Supplied material:
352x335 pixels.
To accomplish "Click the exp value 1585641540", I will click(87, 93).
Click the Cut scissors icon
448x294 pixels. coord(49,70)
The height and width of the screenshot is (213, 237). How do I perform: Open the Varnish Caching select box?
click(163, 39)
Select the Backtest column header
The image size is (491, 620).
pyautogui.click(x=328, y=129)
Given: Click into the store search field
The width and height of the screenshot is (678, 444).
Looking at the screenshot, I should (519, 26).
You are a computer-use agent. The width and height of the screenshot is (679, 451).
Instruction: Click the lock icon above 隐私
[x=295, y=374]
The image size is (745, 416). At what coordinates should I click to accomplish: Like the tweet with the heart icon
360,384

...

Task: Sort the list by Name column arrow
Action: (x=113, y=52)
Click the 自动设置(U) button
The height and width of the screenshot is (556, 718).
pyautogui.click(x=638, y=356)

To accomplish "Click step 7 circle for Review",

Problem description: Pull out each line in the two blocks above that contains the string "accomplish".

Written reply:
To accomplish "Click the exp value 1585641540", I will click(87, 93).
The image size is (745, 416). At what coordinates should I click to accomplish: Like the tweet with the heart icon
To accomplish "Click step 7 circle for Review",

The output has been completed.